Dahomey comienza retratando la actividad de los operarios de un museo, durante la preparación de las piezas arrebatadas. Diop alterna los planos grabados por su cámara con los que capturan los dispositivos de seguridad del propio museo, estáticos y ensimismados, revelando más bien el espacio de lo que fue una cárcel para las obras de arte, hasta sumergirnos en “una noche oscura y opaca” que es el principio y el fin de todo. Luego, el film se centra en la preparación del nuevo museo en Benín, que acogerá las piezas “exiliadas”, mientras sus nuevos propietarios describen al espectador los orígenes de cada tesoro, su conformación material o para qué se utilizaron en su momento. Son piezas que reflejan su propia historia, que rememoran hechos para que estos no se olviden, y la vez son la memoria de todo un país.

Este planteamiento inicial acoge otras dos películas armoniosamente integradas en su interior: esa historia de fantasmas antes referida y un debate académico e historicista sobre el expolio. Diop decide dar voz a una de esas piezas, que verbaliza sus reflexiones, su sufrimiento y sus miedos de volver a una tierra que le puede resultar ajena, tras más de un siglo lejos de Benin.

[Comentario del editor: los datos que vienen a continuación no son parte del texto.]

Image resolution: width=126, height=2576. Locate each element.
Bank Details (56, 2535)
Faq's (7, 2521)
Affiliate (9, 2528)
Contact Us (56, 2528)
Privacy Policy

No tiene nombre, responde a un número, “simplemente 26” (“¿Por qué no me llamaron por mi nombre?”, se cuestiona). Así se presenta la figura que ejerce como narrador espectral y que confiesa que no soñaba con volver a ver la luz del día ni tampoco a abandonar un día su cautiverio. Como el resto de sus compañeros de viaje, se siente desubicado, víctima de un saqueo, desarraigado y ahora teme no ser reconocido por la gente de su país.

Este asunto lo resuelve Diop en el tercer acto del film, protagonizado por un grupo de estudiantes de la Universidad de Abomey-Calavi, en el sur de Benín, que discuten sobre el valor de la devolución de esas piezas y sobre la injusticia que la metrópoli cometió sobre su pueblo un siglo atrás. En ese momento, la cineasta deja fuera de campo a su protagonista, y abandona la narración casi espectral y repleta de misterio, para dejar que los jóvenes sean los que respondan las dudas de “número 26” y, al mismo tiempo, a las cuestiones que plantea la propia película, pero eludiendo los elementos básicos de un documental de testimonios –las declaraciones a cámara, por ejemplo, o la enumeración reiterada de datos históricos– para escuchar a los jóvenes universitarios.

A través de ellos, el film plantea un debate que versa sobre la inmigración, el colonialismo, la identidad, la memoria, el respeto al pasado, el sistema educativo e, incluso, la propia función de los museos. Un reto ambicioso que Diop resuelve con sencillez y una poética que emana de la sensibilidad con la que recrea el pensamiento de las obras de arte transformadas en fantasmas y con la atención que presta a los miembros de una generación que creció “viendo Avatar y Tom y Jerry”, de espaldas a su propia historia. Al mismo tiempo, la cineasta se aferra a un patrimonio inmaterial –bailes, tradiciones, conocimientos, costumbres– que nunca ha perdido el país. Así, Dahomey brilla como una obra cargada de un fuerte peso político, que se equilibra gracias a un lirismo de aries mágicos para convertirse en un nuevo hallazgo dentro de la apasionante filmografía de su creadora.